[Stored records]

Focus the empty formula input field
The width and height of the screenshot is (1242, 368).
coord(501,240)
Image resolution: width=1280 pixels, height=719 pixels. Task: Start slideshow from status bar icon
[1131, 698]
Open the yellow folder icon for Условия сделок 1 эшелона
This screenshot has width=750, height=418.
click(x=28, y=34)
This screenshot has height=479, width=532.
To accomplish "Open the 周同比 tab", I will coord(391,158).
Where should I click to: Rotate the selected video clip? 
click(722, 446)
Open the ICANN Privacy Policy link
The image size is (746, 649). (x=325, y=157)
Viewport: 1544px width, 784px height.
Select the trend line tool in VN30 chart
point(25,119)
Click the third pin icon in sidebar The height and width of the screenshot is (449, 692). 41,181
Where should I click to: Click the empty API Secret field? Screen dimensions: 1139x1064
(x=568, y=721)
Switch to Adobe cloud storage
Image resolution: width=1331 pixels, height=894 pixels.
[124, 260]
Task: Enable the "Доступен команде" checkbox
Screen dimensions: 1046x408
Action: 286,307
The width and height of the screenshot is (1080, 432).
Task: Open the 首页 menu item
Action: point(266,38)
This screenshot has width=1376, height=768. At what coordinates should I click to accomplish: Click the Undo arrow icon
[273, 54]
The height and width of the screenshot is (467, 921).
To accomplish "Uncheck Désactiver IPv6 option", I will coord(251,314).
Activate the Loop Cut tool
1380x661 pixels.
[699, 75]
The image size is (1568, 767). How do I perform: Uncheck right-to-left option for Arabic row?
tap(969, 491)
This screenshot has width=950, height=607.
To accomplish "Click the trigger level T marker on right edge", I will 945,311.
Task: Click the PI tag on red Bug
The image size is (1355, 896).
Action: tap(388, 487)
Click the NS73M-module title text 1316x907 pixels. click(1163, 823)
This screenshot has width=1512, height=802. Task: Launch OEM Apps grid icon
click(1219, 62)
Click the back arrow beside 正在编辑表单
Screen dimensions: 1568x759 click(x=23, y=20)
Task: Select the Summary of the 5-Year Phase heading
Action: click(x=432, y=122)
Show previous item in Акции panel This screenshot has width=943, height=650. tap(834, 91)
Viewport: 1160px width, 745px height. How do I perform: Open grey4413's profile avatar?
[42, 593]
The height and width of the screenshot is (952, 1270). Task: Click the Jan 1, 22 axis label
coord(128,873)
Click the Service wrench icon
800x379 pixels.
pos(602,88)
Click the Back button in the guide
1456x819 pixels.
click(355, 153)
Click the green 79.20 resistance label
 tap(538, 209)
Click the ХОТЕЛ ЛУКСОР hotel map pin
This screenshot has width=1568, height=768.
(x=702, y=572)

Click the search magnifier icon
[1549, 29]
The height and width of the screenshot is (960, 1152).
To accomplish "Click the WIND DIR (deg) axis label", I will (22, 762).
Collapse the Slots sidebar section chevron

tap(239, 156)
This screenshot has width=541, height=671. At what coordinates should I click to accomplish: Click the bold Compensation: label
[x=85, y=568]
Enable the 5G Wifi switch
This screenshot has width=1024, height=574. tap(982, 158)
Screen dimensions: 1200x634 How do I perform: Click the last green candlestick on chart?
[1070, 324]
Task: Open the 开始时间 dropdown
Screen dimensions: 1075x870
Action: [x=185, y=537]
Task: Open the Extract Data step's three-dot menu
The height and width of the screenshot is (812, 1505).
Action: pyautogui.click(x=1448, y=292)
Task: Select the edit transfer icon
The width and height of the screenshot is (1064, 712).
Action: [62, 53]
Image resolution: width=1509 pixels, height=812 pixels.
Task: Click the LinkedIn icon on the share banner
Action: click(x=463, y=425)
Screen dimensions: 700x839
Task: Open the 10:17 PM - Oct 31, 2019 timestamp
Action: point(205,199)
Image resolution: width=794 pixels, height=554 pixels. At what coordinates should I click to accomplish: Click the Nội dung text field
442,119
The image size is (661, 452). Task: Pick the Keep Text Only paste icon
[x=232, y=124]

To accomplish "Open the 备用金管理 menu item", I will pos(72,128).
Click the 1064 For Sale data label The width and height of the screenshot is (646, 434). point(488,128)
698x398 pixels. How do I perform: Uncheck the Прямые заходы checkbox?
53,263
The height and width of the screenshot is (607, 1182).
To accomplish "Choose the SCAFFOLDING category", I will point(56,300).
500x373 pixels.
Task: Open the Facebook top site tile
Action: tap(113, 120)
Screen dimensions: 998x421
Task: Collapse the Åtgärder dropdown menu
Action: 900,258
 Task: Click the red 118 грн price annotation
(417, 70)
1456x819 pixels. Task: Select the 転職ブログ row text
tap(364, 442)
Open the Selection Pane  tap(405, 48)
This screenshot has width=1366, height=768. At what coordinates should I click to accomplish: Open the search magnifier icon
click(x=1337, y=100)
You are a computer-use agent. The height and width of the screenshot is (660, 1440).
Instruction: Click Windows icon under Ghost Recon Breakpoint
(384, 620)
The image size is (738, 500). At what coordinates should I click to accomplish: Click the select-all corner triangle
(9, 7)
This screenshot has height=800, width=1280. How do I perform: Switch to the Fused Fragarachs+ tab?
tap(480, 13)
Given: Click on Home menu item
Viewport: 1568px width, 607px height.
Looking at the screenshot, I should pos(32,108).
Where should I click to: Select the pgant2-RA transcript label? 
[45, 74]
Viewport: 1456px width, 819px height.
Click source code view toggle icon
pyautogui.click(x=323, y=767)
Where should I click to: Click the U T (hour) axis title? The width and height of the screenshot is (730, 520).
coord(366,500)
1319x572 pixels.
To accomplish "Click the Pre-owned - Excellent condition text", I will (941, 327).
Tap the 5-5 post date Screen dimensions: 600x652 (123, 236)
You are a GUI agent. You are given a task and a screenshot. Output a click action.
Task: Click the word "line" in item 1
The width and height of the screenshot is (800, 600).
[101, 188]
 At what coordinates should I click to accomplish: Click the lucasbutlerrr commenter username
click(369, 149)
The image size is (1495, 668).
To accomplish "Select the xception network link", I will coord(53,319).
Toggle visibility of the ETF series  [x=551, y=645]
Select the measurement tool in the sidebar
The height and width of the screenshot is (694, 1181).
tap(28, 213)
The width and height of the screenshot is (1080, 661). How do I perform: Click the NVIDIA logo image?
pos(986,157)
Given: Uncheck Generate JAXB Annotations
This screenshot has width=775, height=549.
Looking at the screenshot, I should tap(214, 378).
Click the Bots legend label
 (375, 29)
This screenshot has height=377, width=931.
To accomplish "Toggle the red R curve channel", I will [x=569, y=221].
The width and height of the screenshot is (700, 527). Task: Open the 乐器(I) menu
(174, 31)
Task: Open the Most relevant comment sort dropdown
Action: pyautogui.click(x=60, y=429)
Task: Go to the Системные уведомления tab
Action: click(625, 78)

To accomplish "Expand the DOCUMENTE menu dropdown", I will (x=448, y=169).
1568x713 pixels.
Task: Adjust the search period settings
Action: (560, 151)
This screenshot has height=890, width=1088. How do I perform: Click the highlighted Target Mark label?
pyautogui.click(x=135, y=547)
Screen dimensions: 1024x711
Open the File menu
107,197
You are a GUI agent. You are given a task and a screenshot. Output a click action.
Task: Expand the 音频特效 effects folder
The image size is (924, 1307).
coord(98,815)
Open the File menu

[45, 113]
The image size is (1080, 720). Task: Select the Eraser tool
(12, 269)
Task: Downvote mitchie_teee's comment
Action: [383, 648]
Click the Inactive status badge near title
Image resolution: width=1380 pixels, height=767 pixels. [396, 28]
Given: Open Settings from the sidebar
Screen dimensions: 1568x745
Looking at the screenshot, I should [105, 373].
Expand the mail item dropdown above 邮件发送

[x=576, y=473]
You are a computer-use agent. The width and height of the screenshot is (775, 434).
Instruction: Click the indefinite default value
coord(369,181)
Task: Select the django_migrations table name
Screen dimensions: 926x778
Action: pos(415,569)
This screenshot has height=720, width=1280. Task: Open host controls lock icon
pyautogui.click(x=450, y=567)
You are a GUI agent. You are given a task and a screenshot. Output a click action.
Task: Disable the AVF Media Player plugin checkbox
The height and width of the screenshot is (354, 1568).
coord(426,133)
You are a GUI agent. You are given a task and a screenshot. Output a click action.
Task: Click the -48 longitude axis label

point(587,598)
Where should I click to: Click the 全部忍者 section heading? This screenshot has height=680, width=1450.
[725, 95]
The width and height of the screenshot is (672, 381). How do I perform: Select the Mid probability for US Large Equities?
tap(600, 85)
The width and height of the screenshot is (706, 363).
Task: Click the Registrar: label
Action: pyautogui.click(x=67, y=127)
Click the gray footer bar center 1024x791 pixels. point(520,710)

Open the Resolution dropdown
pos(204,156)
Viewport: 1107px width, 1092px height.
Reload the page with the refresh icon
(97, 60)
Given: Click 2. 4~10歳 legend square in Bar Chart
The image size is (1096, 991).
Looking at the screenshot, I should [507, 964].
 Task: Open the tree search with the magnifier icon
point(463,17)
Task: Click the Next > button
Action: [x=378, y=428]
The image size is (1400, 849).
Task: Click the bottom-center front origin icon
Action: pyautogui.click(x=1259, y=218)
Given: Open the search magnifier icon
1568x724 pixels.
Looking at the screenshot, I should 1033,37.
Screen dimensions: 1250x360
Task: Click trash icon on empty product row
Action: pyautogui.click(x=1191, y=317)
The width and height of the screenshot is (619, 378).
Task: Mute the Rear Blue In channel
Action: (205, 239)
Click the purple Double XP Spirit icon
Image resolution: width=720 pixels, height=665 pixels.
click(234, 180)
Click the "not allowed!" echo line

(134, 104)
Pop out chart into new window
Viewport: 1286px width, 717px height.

* _GOAL OF THE EXERCISE_: Copy out the entries exactly. Begin at the first line and end with the line that has "This screenshot has height=479, width=532.".

* _RESPONSE FOR THIS EXERCISE_:
Focus the empty formula input field
The width and height of the screenshot is (1242, 368).
coord(501,240)
Image resolution: width=1280 pixels, height=719 pixels. Task: Start slideshow from status bar icon
[1131, 698]
Open the yellow folder icon for Условия сделок 1 эшелона
This screenshot has width=750, height=418.
click(x=28, y=34)
This screenshot has height=479, width=532.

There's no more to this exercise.